I found out I was pregnant in April 2011. My husband and I were so happy. I was beyond excited and walked around with a secret smile on my face. We told our parents and I told my very close friends. My husband was going to be away for a lot of the pregnancy but we were glad he would be back for the birth.

In July at 13 weeks pregnant I went for my first scan; as my husband was away I had gone with my parents. It didn’t take long for the sonographer to tell me that there was no heartbeat. I was suffering a miscarriage. It was absolutely devastating and especially difficult as my husband was 8,000 miles away. I saw a nurse and was reassured that this was common and my chances of conceiving again would be good. I had an evacuation of retained products of conception (ERPC) one week later. It is the best decision I made, rather than let nature take its course. Physically I felt an emotional wreck and believed this helped.

Although I felt I had gone through one of the most tragic times of my life I decided after two weeks to go back to work. As the next few months carried on I was convinced things weren’t right. I still hadn’t had a period and began to have hot flushes, night sweats and a racing heart. I found them horrendous. I googled my symptoms and the only thing that came up was the menopause. I didn’t understand, I had just been pregnant. I was very scared and I was only 33.
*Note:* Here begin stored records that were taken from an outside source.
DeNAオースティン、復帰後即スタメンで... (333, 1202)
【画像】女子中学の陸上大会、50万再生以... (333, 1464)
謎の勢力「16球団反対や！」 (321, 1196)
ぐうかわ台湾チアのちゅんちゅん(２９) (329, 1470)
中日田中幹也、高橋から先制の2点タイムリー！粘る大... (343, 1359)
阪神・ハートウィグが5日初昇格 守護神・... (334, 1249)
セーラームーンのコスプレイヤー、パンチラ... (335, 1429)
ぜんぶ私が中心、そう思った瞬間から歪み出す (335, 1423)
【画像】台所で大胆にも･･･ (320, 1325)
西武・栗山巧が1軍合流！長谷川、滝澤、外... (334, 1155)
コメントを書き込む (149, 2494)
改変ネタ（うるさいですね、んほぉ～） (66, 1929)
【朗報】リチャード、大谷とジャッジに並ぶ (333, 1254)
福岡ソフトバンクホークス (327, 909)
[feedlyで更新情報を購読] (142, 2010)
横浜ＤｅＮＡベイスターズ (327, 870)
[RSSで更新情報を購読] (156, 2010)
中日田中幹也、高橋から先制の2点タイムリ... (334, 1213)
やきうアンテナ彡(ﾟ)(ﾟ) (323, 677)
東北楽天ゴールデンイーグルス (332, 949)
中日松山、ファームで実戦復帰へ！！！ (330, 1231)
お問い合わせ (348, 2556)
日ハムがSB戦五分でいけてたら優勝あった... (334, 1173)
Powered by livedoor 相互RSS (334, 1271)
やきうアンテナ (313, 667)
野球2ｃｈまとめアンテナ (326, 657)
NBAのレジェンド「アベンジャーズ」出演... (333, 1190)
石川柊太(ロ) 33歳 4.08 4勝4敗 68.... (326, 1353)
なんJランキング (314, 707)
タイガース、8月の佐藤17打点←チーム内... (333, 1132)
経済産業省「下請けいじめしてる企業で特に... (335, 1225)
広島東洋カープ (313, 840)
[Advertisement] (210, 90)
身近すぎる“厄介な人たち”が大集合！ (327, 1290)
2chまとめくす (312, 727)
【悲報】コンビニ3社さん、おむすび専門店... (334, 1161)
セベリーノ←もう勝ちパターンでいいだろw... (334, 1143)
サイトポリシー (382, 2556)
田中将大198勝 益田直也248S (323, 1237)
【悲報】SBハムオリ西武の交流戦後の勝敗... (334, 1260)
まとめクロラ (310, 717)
I eventually went to the doctor after several months. He did some blood tests. When they came back my follicle stimulating hormone (FSH) and LH luteinizing hormone (LH) levels were sky high. The doctor explained that the early menopause looked likely. This was now a whole new situation to deal with. I just could not understand what was going on. I endlessly looked things up on the internet. I went to an appointment with my husband to see an endocrinologist who bluntly told me with no compassion that I was going through the menopause. I was told I would not be able to have my own children due to my poor egg quality. I felt speechless and as we left the room. I was so upset a nurse had to take me to a room to calm down. I immediately felt my femininity stripped from me. To have my fertility put in jeopardy was not something I had ever thought of when I got married. I had always wanted a family.